- _Material supplied_

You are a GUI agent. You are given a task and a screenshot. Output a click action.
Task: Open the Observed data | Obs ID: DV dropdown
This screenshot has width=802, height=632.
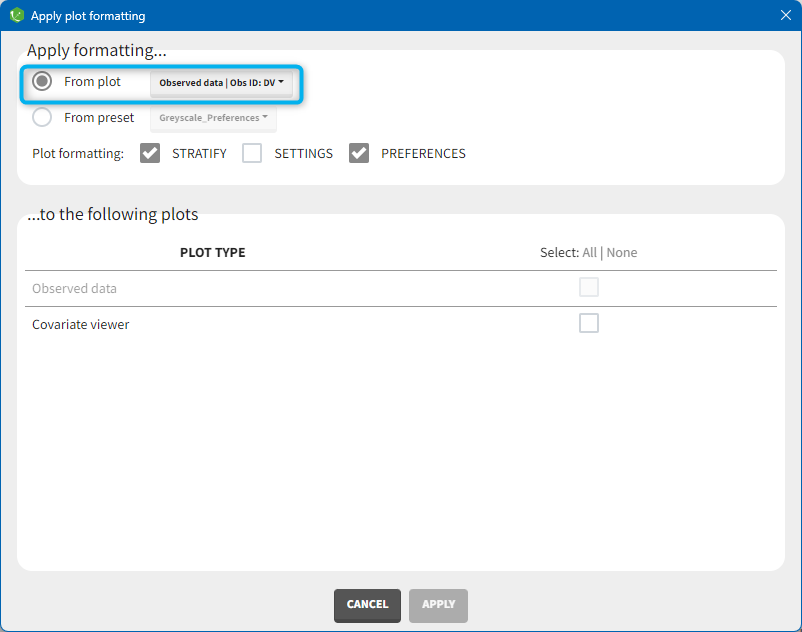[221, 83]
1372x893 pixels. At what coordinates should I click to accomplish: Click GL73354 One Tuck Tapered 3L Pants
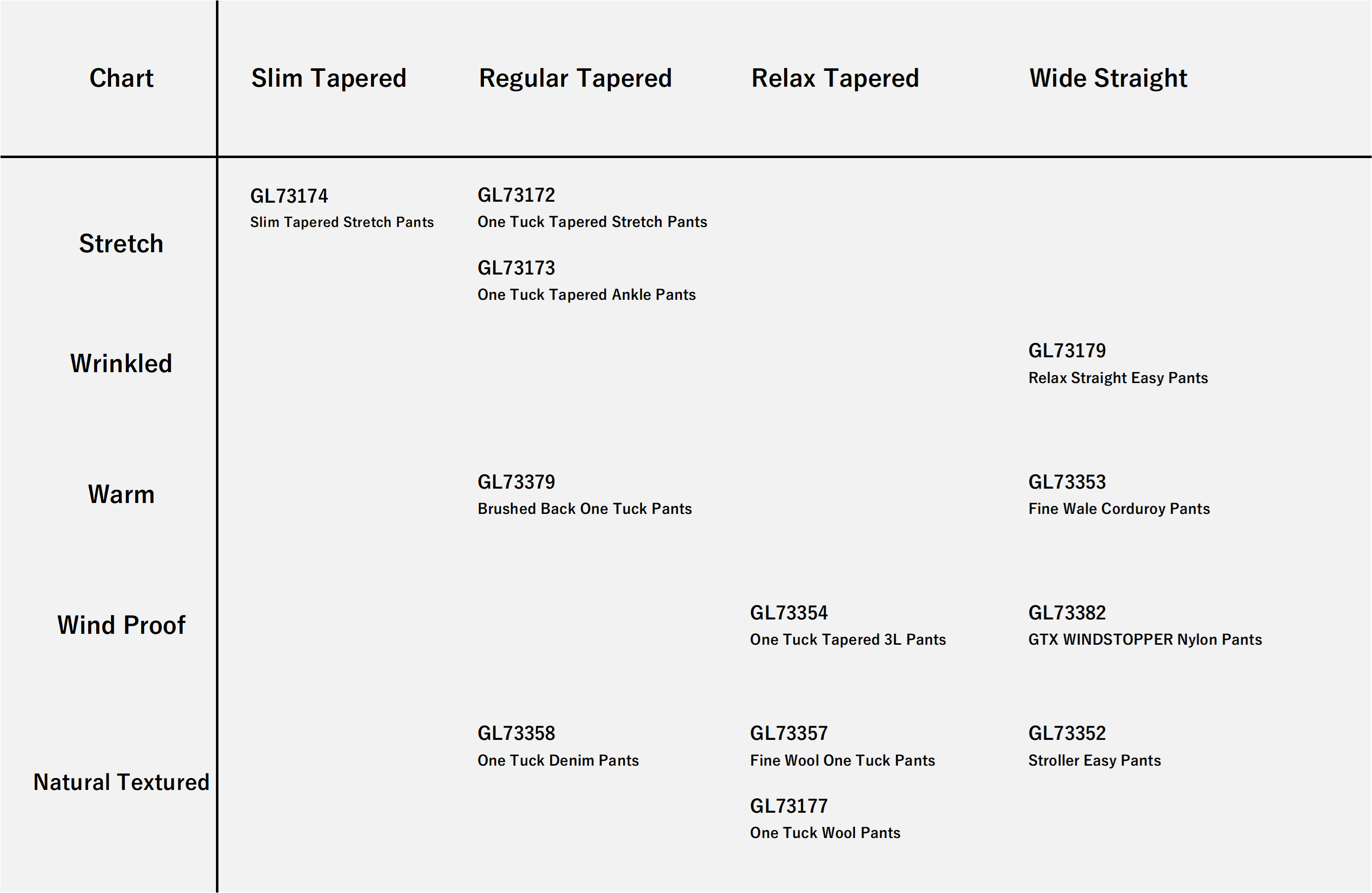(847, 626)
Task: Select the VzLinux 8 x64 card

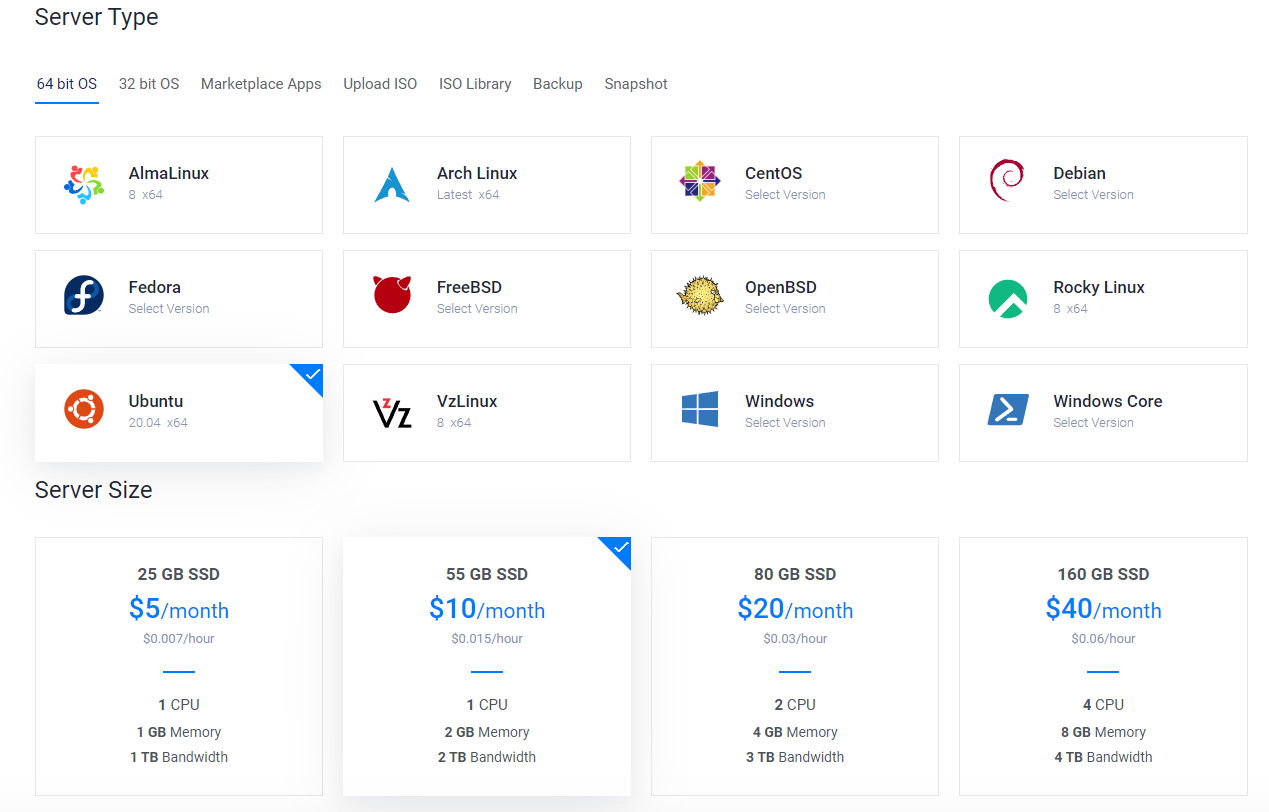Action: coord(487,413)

- _What the task asks_
Starting at the line that holds "1372x893 pixels. At", copy each line exactly through the end of the listing, both ends included. Leave the pictures out.

- _Solved problem_
1372x893 pixels. At what coordinates should I click to accomplish: Click GL73354 One Tuck Tapered 3L Pants
(847, 626)
Task: Select the VzLinux 8 x64 card

Action: coord(487,413)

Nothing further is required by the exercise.